> _Stated goal_: Copy out the listing below word for word, from its first line up to and including the line that contains "center [336, 612].". Leave the pictures out.

> _Data for this exercise_:
** Start **
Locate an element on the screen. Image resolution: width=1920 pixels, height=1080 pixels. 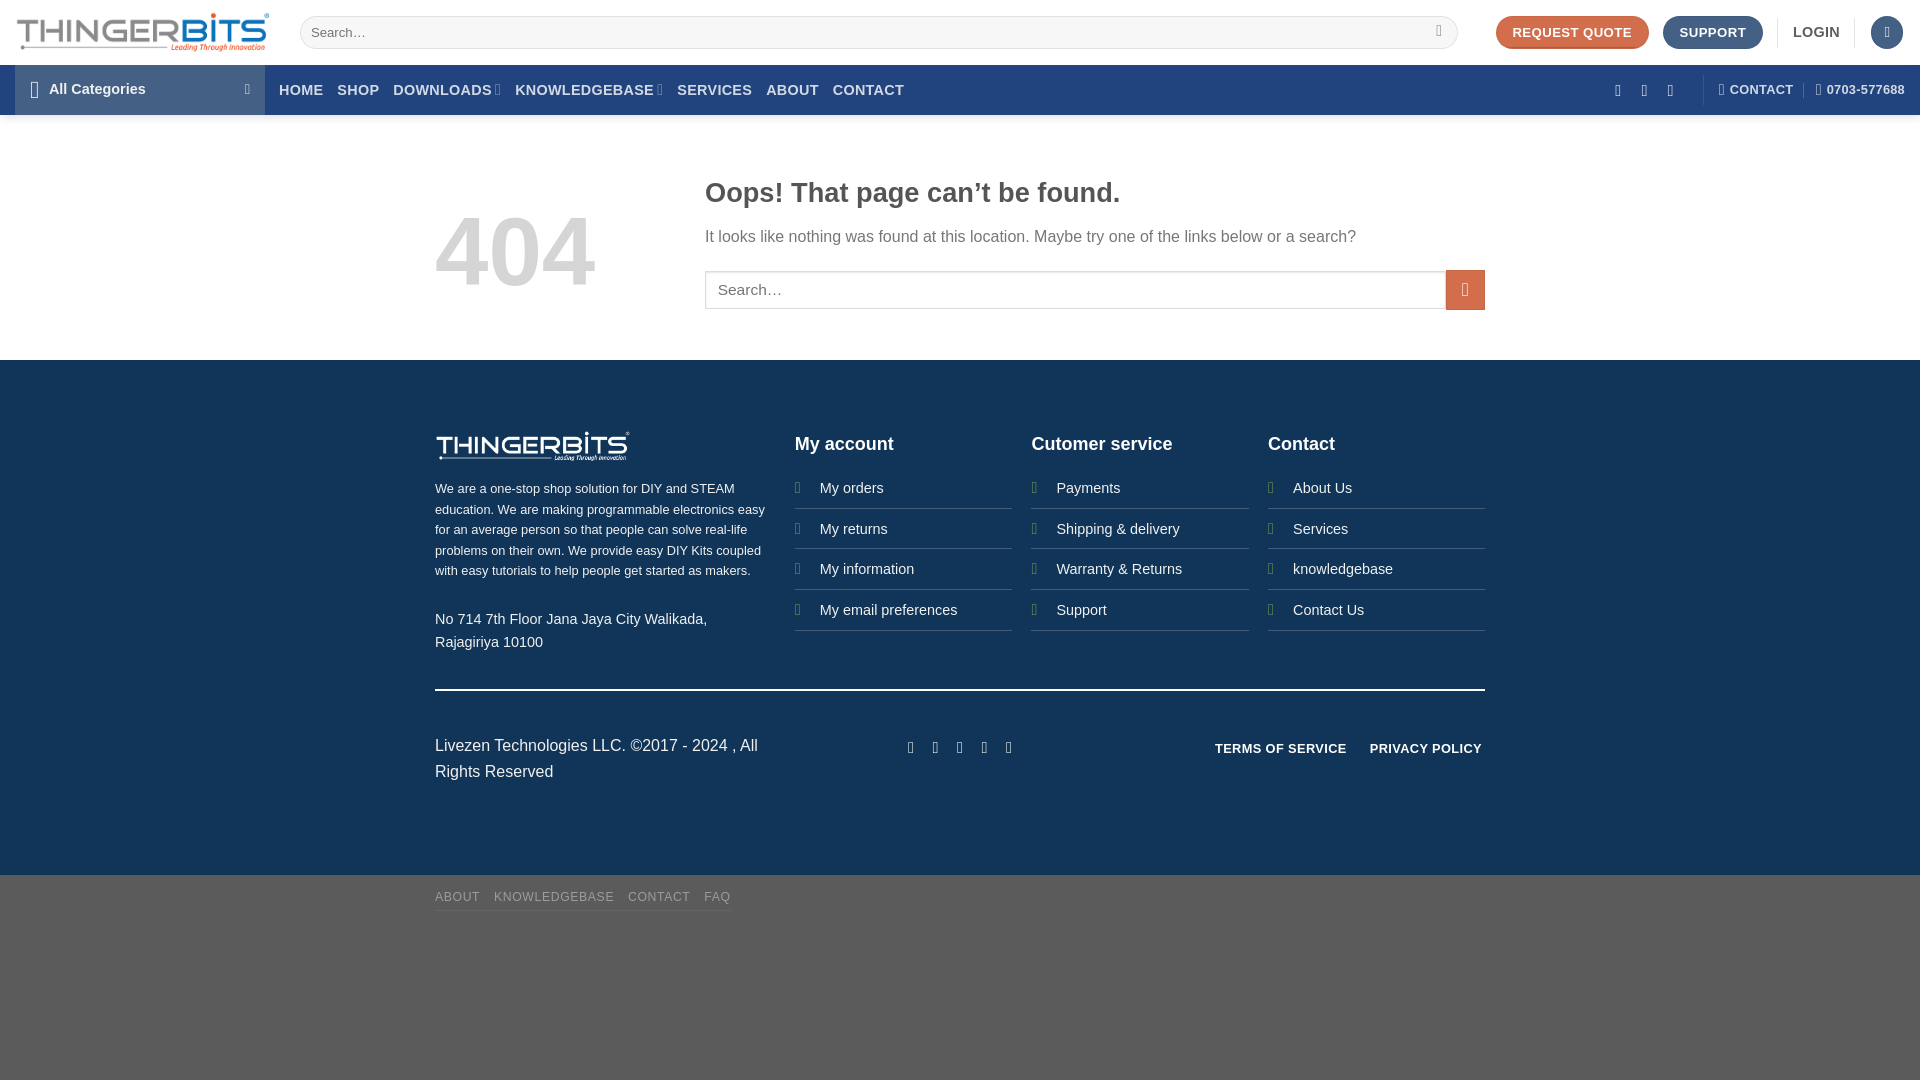
Follow on YouTube is located at coordinates (1008, 746).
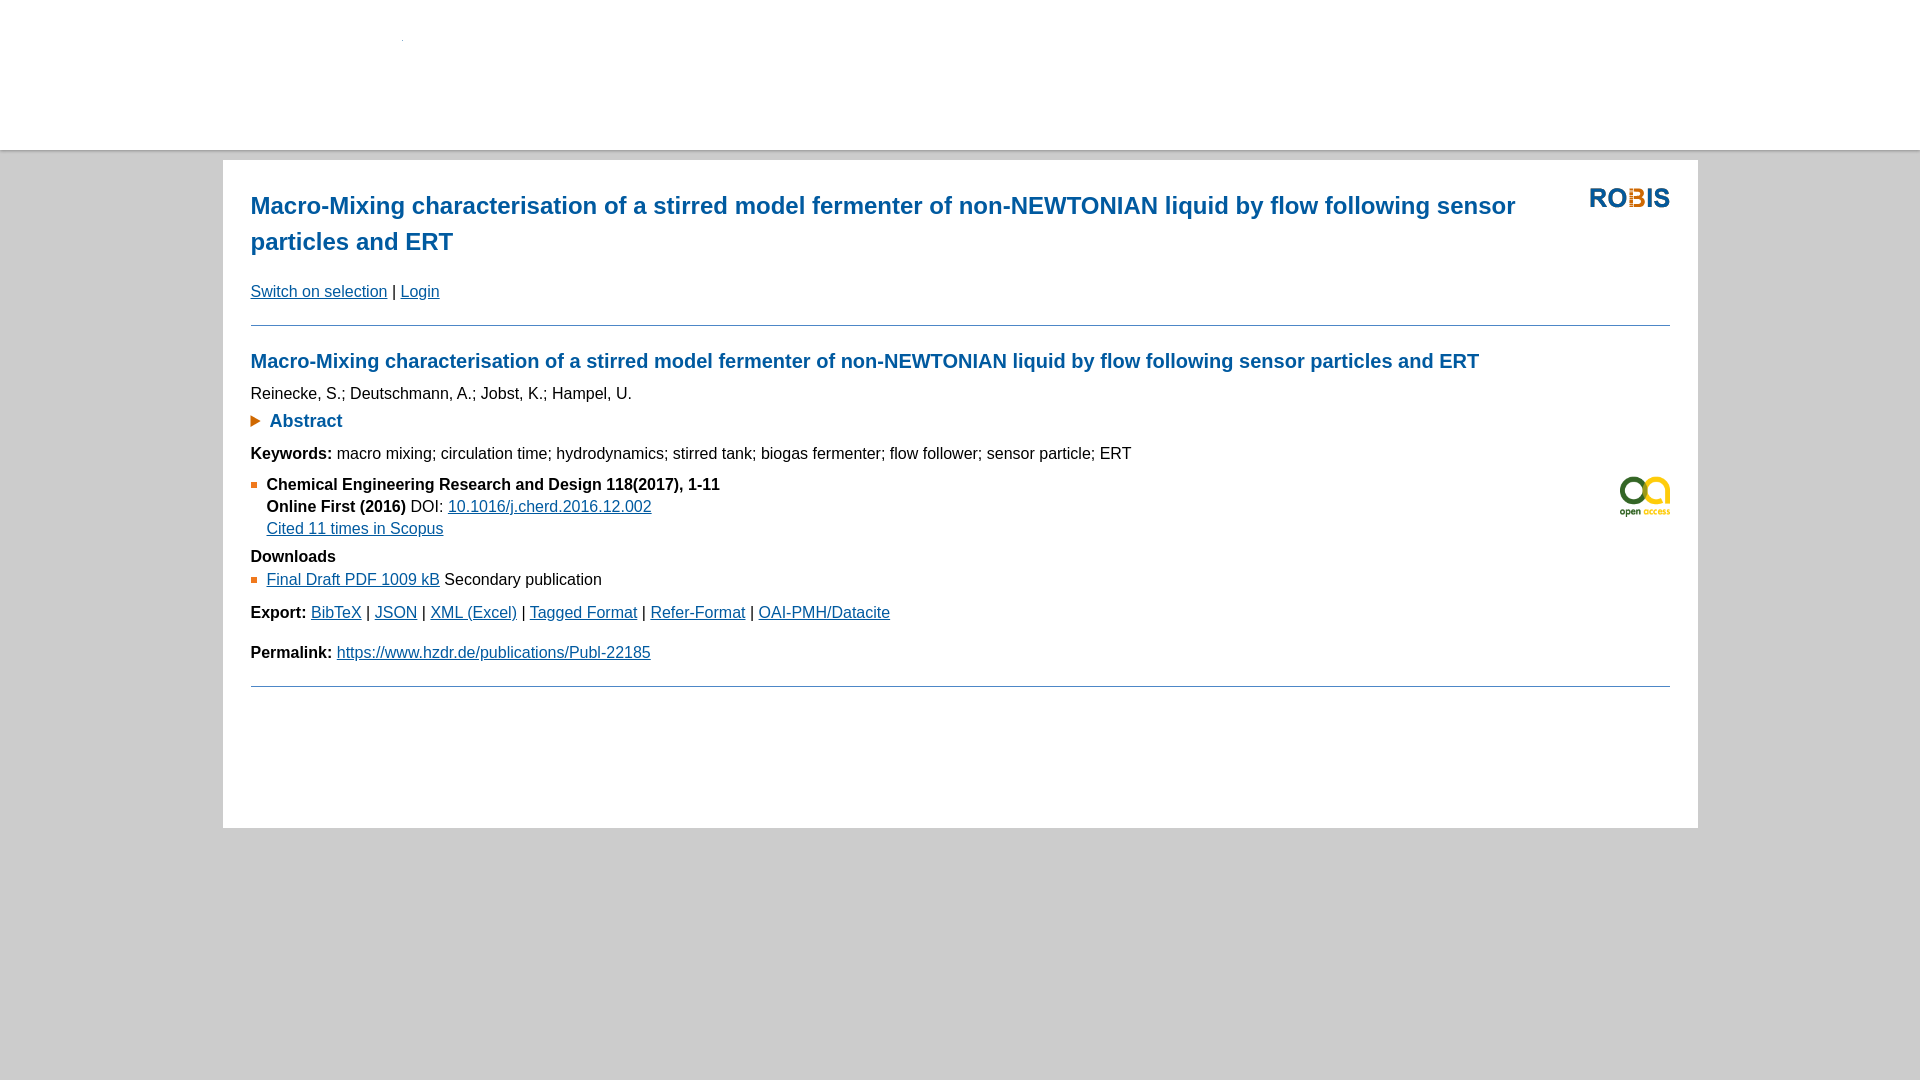 Image resolution: width=1920 pixels, height=1080 pixels. What do you see at coordinates (336, 612) in the screenshot?
I see `BibTeX` at bounding box center [336, 612].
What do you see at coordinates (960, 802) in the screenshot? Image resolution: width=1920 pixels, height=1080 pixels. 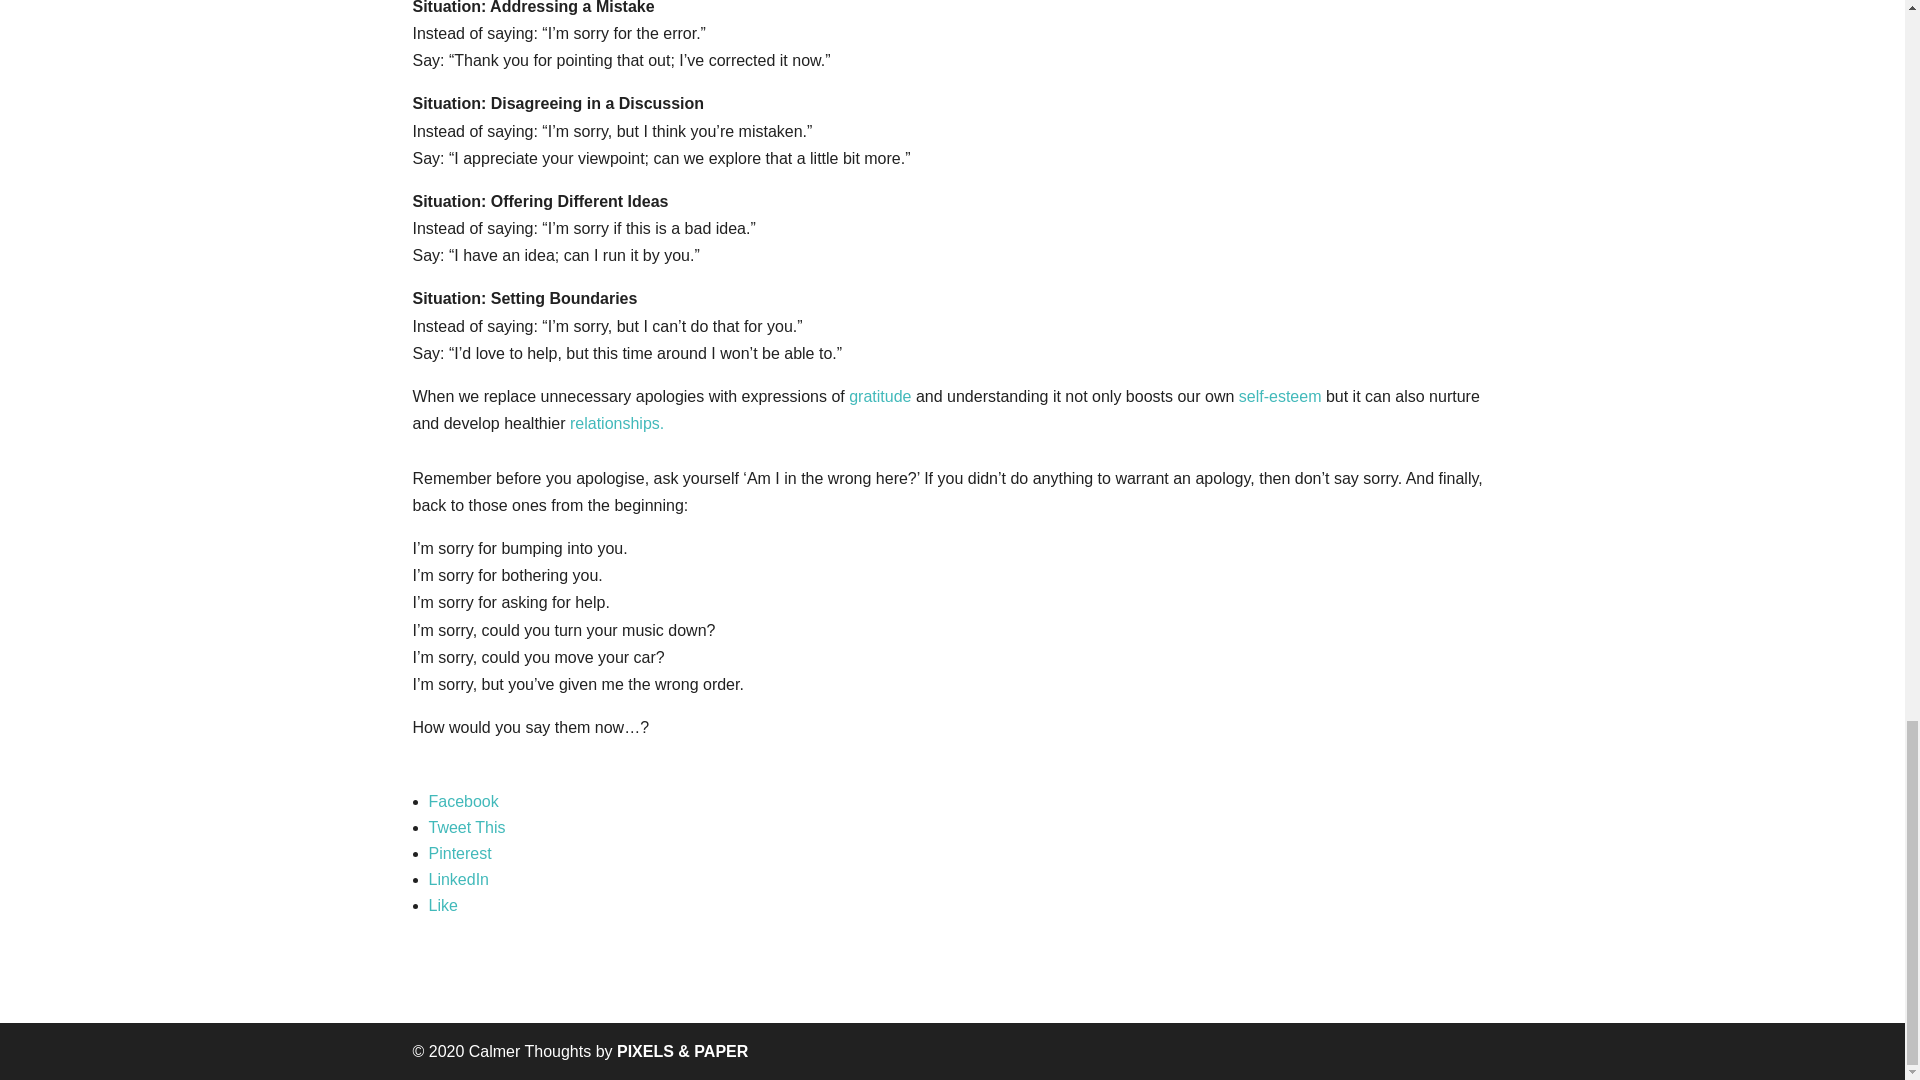 I see `Facebook` at bounding box center [960, 802].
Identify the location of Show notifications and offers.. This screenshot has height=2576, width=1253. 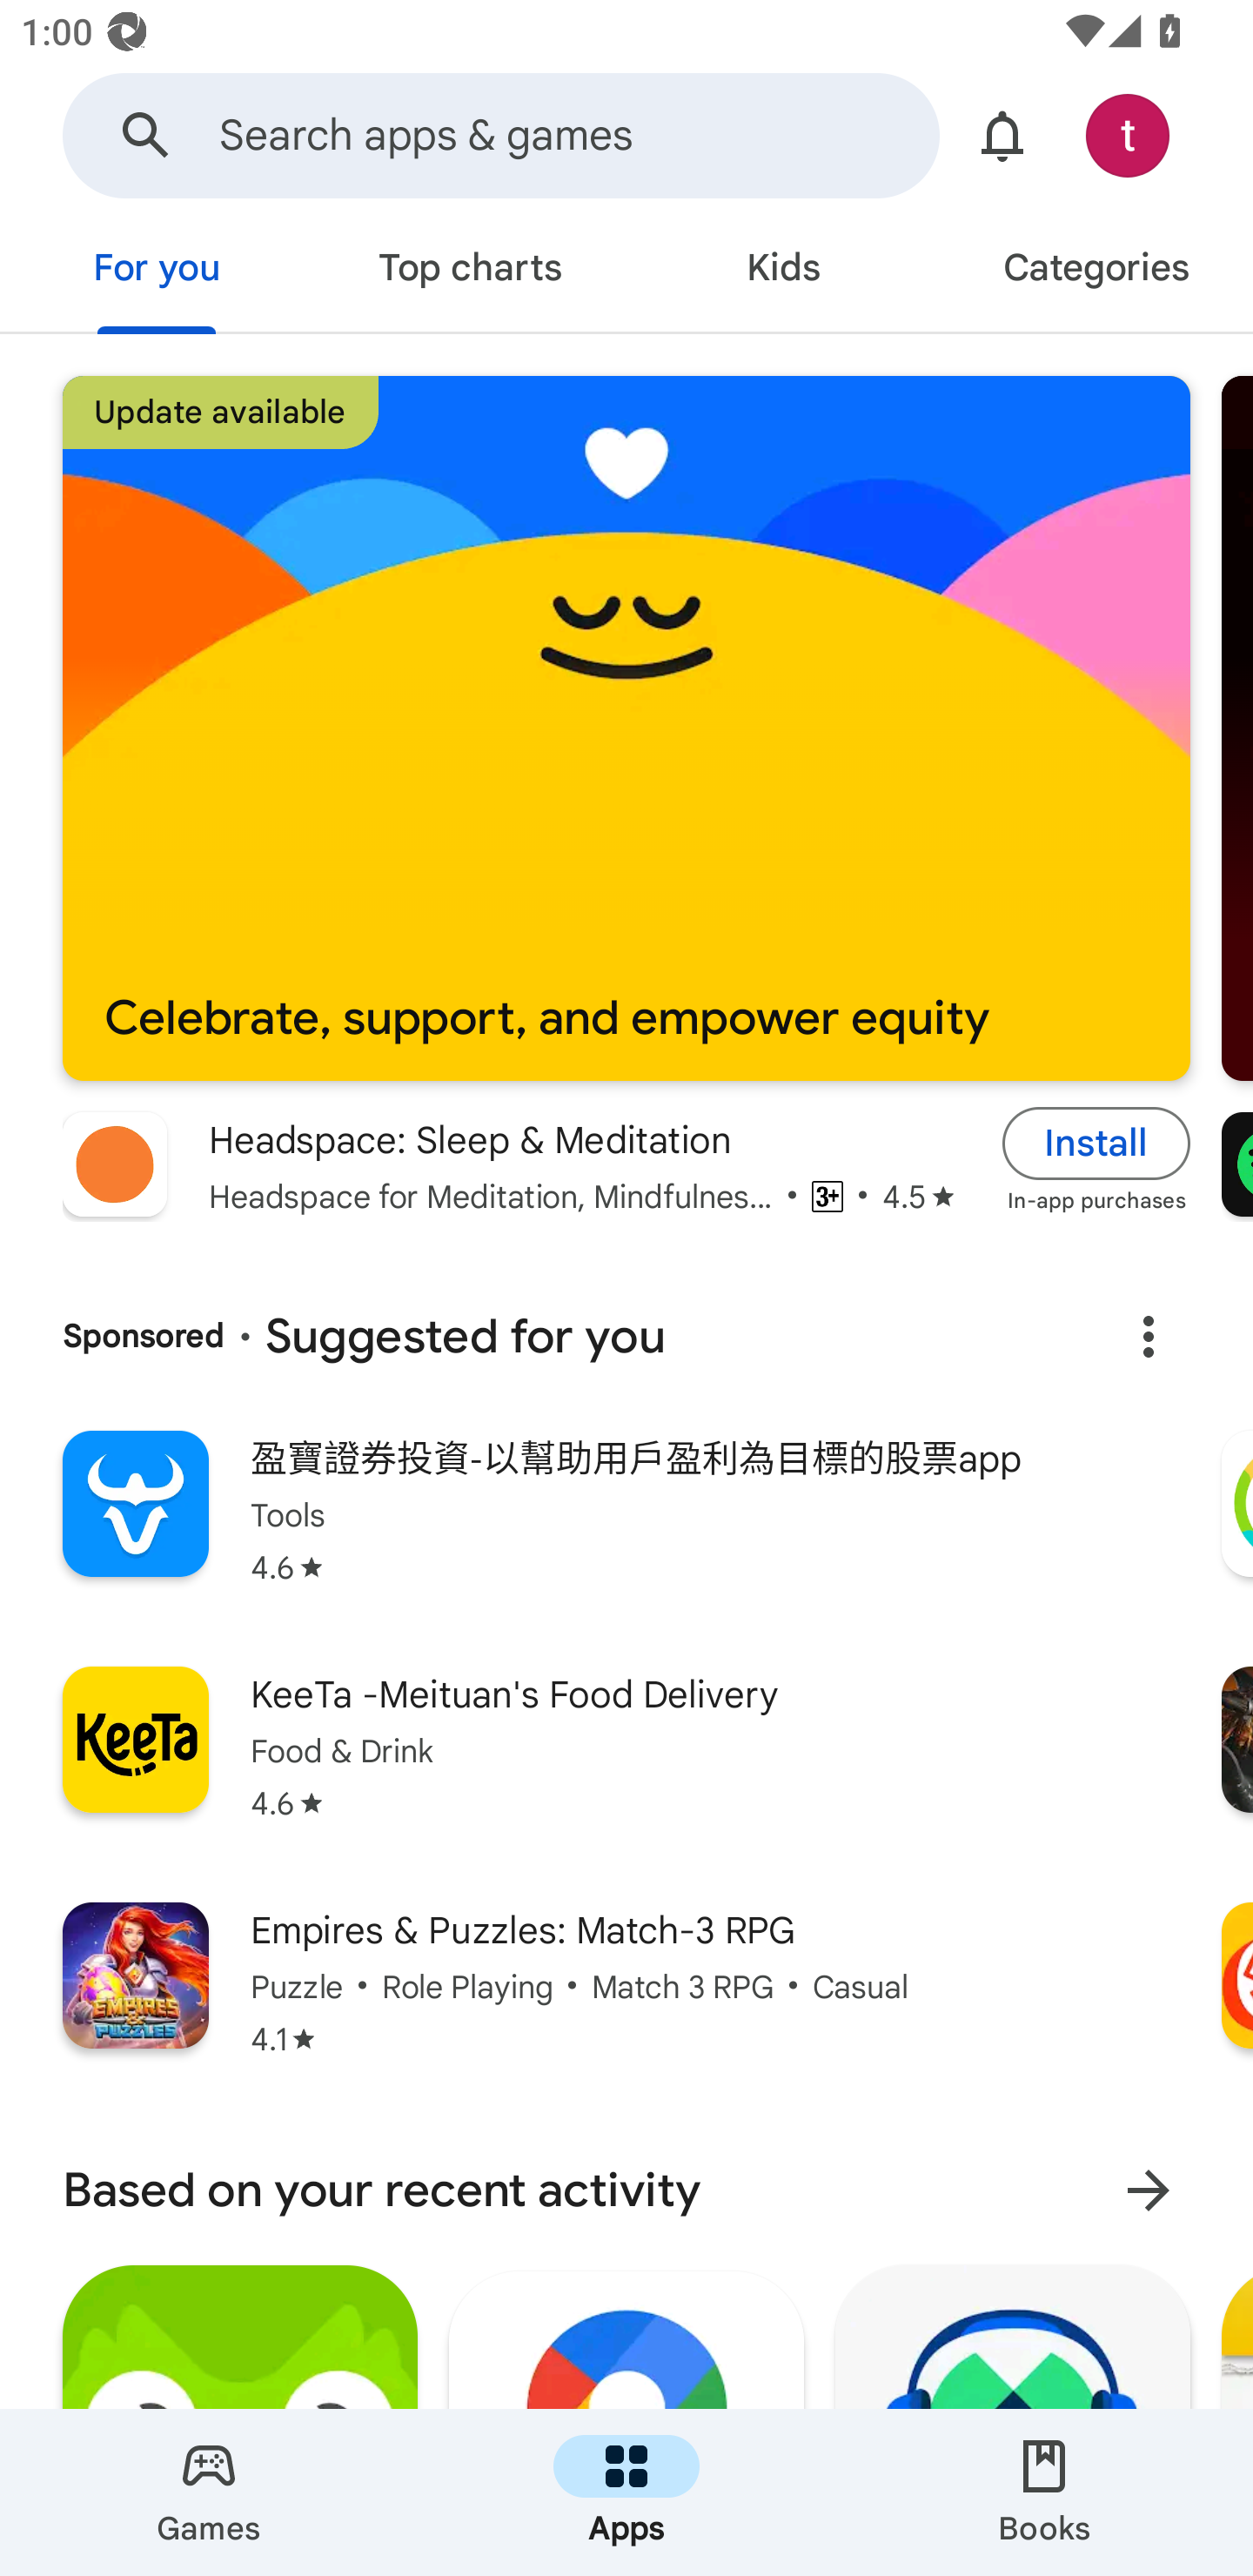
** End **
> _Exercise result_:
Locate an element on the screen. Image resolution: width=1920 pixels, height=1080 pixels. 
Follow on YouTube is located at coordinates (1008, 746).
 Image resolution: width=1920 pixels, height=1080 pixels. What do you see at coordinates (336, 612) in the screenshot?
I see `BibTeX` at bounding box center [336, 612].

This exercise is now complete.